El humo del artista
La nueva cocina es a la gastronomía lo que el arte conceptual fue a la plástica, en general. La obra resultante debe lucir pero lo decisivo no es tanto su reflejo en el paladar como el brillo de su receta.
Observado desde afuera, los más famosos cocineros son considerados, antes que nada, como artistas y de ahí que se les convoque a las bienales o reciban el respeto de la cultura culta.
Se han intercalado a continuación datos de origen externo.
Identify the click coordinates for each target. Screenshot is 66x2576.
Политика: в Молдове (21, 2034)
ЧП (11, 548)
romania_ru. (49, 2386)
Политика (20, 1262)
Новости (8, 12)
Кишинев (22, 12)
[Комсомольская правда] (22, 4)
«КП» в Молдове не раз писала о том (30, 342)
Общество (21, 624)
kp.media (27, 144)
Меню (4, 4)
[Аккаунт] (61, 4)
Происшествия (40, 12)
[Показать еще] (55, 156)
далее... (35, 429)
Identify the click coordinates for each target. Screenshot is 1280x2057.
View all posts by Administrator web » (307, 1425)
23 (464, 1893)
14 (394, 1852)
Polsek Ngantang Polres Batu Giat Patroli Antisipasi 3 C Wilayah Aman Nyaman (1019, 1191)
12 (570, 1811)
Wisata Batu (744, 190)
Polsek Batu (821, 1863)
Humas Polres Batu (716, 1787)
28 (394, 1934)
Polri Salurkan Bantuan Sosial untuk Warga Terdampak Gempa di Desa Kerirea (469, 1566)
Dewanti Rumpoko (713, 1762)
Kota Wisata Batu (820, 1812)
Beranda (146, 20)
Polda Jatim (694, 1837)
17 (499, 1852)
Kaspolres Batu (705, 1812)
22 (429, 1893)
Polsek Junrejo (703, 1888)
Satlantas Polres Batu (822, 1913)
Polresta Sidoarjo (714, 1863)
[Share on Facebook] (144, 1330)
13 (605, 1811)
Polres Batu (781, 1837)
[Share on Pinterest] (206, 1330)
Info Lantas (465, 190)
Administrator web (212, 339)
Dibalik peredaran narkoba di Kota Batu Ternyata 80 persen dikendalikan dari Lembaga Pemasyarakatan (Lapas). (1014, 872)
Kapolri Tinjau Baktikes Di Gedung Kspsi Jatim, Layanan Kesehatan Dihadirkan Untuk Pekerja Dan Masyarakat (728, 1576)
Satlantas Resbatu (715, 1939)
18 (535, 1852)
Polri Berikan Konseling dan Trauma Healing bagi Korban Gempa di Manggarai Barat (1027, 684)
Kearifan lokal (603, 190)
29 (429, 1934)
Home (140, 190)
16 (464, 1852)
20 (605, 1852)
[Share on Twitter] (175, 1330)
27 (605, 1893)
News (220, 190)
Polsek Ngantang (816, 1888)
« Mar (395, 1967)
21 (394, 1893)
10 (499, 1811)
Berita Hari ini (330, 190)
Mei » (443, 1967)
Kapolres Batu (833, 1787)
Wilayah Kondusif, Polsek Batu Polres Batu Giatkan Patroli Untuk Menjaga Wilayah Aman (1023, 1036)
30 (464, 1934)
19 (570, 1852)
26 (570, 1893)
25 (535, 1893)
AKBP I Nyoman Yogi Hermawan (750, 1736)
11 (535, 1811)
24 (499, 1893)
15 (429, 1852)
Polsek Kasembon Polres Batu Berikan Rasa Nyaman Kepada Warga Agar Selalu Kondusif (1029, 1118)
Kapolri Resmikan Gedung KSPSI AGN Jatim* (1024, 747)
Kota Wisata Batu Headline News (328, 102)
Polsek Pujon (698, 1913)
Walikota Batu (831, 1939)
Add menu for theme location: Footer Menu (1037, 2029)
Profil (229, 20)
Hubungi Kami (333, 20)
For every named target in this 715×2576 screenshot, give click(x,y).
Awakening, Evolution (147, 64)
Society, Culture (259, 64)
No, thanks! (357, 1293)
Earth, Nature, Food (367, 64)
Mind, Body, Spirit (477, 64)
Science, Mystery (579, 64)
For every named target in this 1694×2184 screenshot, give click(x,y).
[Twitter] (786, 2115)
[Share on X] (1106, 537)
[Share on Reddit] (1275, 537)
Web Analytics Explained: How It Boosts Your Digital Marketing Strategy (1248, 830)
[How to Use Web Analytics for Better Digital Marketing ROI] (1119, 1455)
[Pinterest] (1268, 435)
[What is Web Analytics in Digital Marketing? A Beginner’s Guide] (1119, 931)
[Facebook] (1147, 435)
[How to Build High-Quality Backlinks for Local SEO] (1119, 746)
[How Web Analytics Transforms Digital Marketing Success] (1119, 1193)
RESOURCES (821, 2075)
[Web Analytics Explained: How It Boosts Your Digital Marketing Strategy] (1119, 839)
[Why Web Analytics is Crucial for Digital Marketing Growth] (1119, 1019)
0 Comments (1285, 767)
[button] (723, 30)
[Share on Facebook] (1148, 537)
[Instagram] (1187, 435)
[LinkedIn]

Pero ¿se puede hoy llamarse artista sin atufar a antigüedad? Todos los que fueron tradicionalmente artistas, desde los pintores a los músicos, de los escritores a los arquitectos, aspiran a ser tratados como productores. En el pasado, el artista poseía la categoría de un semidiós y, mientras los demás iban a trabajar, ellos iban a crear; mientras los primeros tenían ideas, los segundos inspiración; mientras los unos fabricaban, los segundos parían. Esta secuencia alcanza su mayor anacronismo hoy cuando apenas hay linde entre el pintor y el diseñador, entre el guionista y el novelista, entre el arquitecto y el decorador.
Los cocineros, sin embargo, llegan ahora a los altares como una tanda de creadores que si hacen lo que hacen no será por vender más sino para lograr, como las vanguardias, conocimientos nuevos. Un factor en su beneficio radica en que su obra se come y, a diferencia de la belleza cuya degustación exige alguna mística, aquí basta la mistificación. Pero otro importante factor es que operan en el centro mismo de la actual cultura de entretenimiento y entre el auge del hedonismo corporal. De este modo, no cabe mayor contemporaneidad que la representada por los grandes chefs. En sus fogones humea el espíritu del tiempo, el imperio de lo efímero, la gloria de la arbitrariedad, la primacía del saber o el sabor sin textos, la apoteosis de la banalidad.